Keine Gewalt. Diese Kraft waltet auch bei Pearson, aber Gott sei Dank ohne den trockenen Ton: Seine Hilda-Fabelwelten sind so lebhaft wie die Heldin, der Autor teilt ihren unverdorbenen Blick auf das Fantastische als Teil der Wirklichkeit, umgesetzt in detaillierte Atmosphären, mit unsentimentalem Charme und ohne Klischees: So gibt es keine Widersacher im eigentlichen Sinne – der Troll, der Mitternachtsriese oder der gewaltige Vierbeiner im neuen Band „Hilda und der schwarze Hund“ mögen zwischendurch bedrohlich wirken, aber entpuppen sich stets als vielschichtige Gestalten. Pearson ist kategorisch gegen Gut-Böse-Schemata und Gewalt als Lösung: Ein Hilda-Buch werde nie einen handelsüblichen Schlusskampf haben: Nicht nur Pearsons Auflösungen sind voller Überraschungen. So sind seine Bücher auch aus feministischer Perspektive unaufdringlich fortschrittlich: In Hilda und ihrer alleinstehenden, von der Abenteuerlust der Tochter gestressten Mutter hat er ein bemerkenswertes Frauenduo entworfen, das mittlerweile aus seinem Holzhaus im mythischen Wald in die Stadt gezogen ist. Um sein fabelhaftes Terrain – in den Büchern gibt es liebevolle Karten, für die Pearson skandinavische Landschaften bereist und studiert hat – nicht durch realistische Details und Alltagsregeln zu entzaubern, hat der Zeichner Hilda an einen wirklichkeitsnahen Ort übersiedelt, wo das Geheimnisvolle umso wirkungsvoller einbricht. Wie der riesige schwarze Hund, der im Hilda-Städtchen Trolberg für Unruhe sorgt, während die kleine Heldin eine andere Geheimwelt entdeckt: Hausgeister, Haarwuschel-Wesen mit Knollennasen.

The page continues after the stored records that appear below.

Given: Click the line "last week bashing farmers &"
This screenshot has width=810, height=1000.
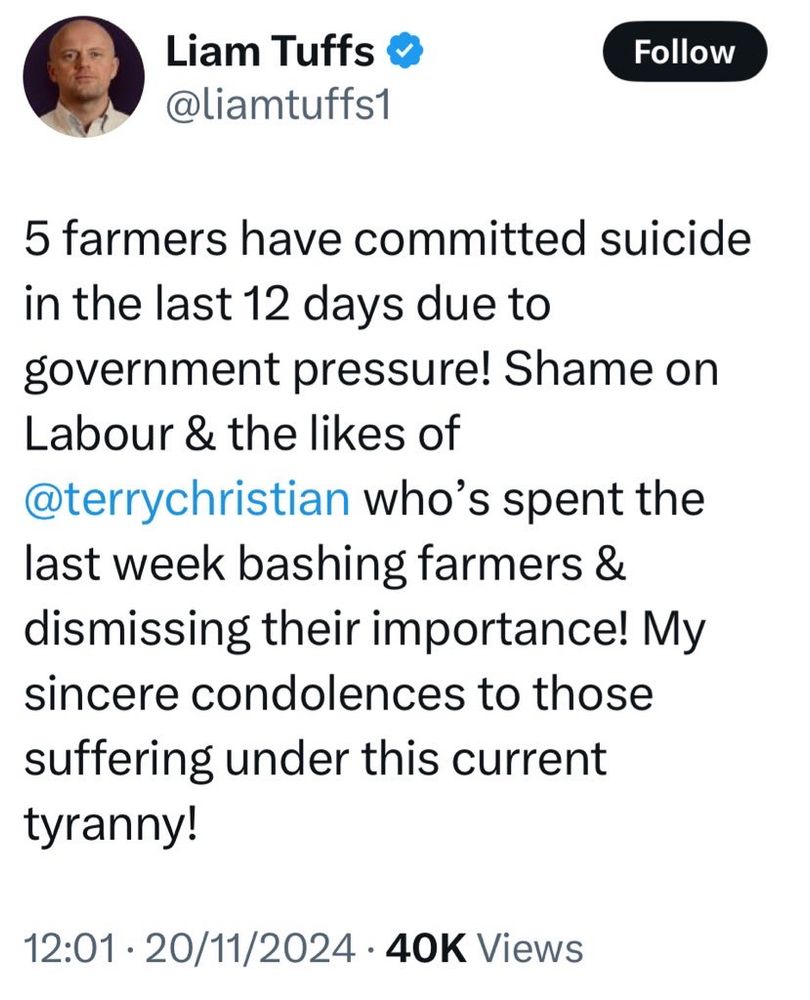Looking at the screenshot, I should pyautogui.click(x=325, y=565).
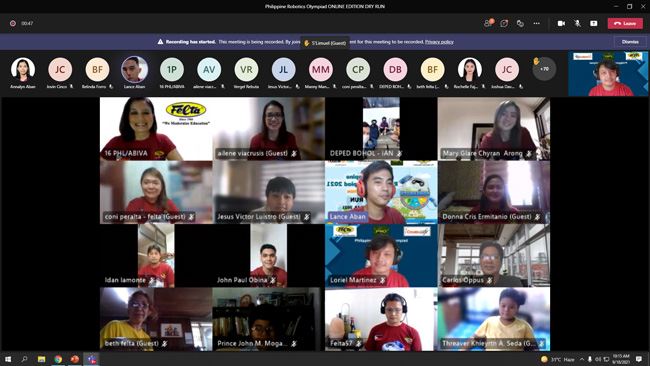650x366 pixels.
Task: Select Annalyn Aban's participant avatar
Action: 23,70
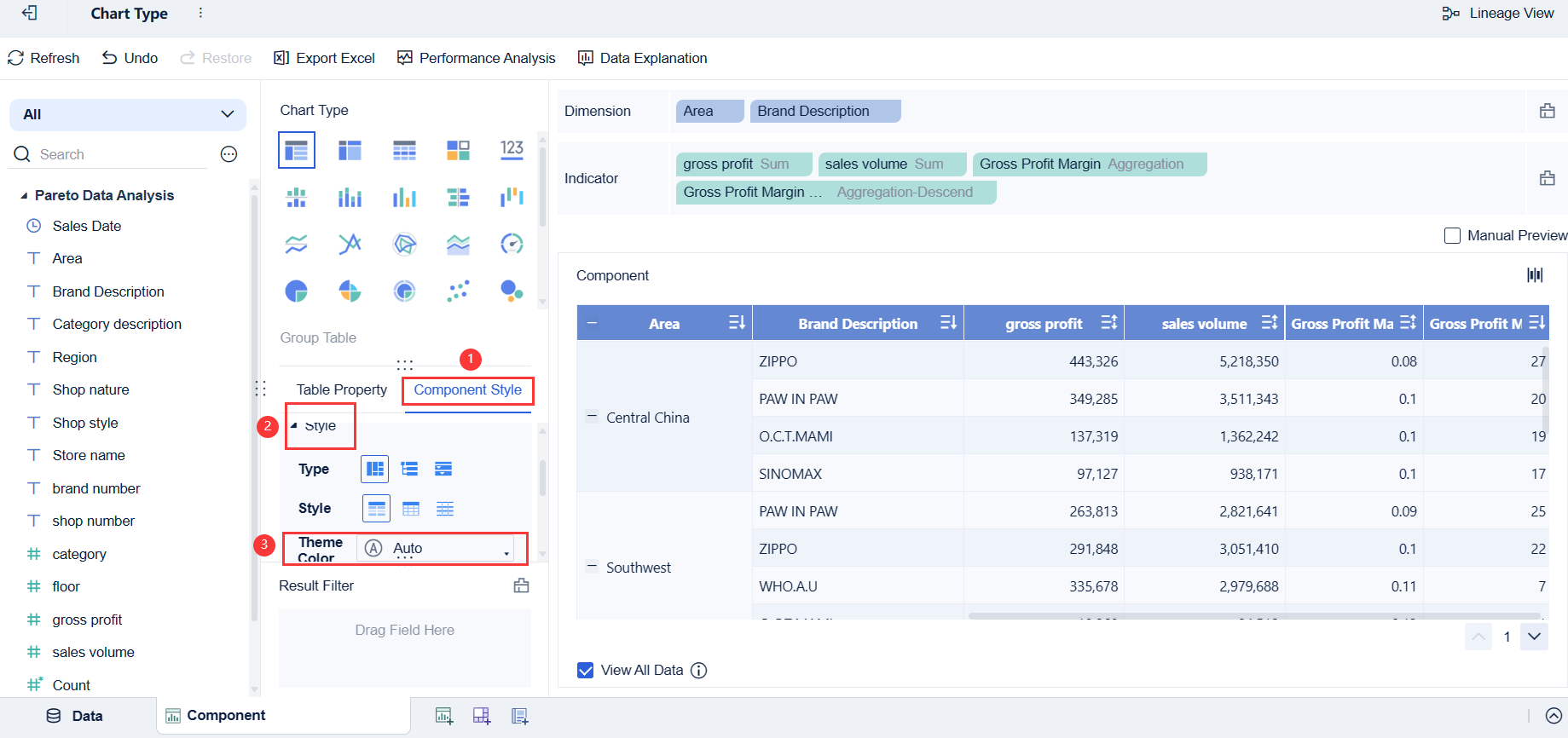Click the sort icon on Area column
The height and width of the screenshot is (738, 1568).
(x=737, y=323)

Bevor ihn der Zufall zum Kindercomic-Star machte, hat Pearson diese Verschränkung von Fantasie und Wirklichkeit schon mit melancholischer Meisterschaft umgesetzt: „Was du nicht siehst“, nachträglich als sein „Erwachsenencomic“ deklariert, schildert das Ende einer Beziehung als buchstäblich von Fabelwesen umgeben: innere Dämonen, unerklärlich tanzende Bäume oder fantastische Insekten, sie werden aber vom vereinsamten Protagonisten ebenso wenig gesehen wie die letzten Liebeszeichen.

pearson

Luke Pearson,Jg. 1967, wuchs im britischen Hampshire auf. Er studierte Illustration und merkte bei Auftragsarbeiten, dass er gern Hintergrundgeschichten zu seinen Bildern erfand. Nach einigen Comics im Selbstverlag legte er 2010 mit der Kreation seiner blauhaarigen Heldin Hilda den Grundstein zum Welterfolg. Die bislang vier „Hilda“-Bände (je 18 Euro) und Pearsons Erwachsenencomic „Was du nicht siehst“ (14 Euro): Auf Deutsch bei Reprodukt.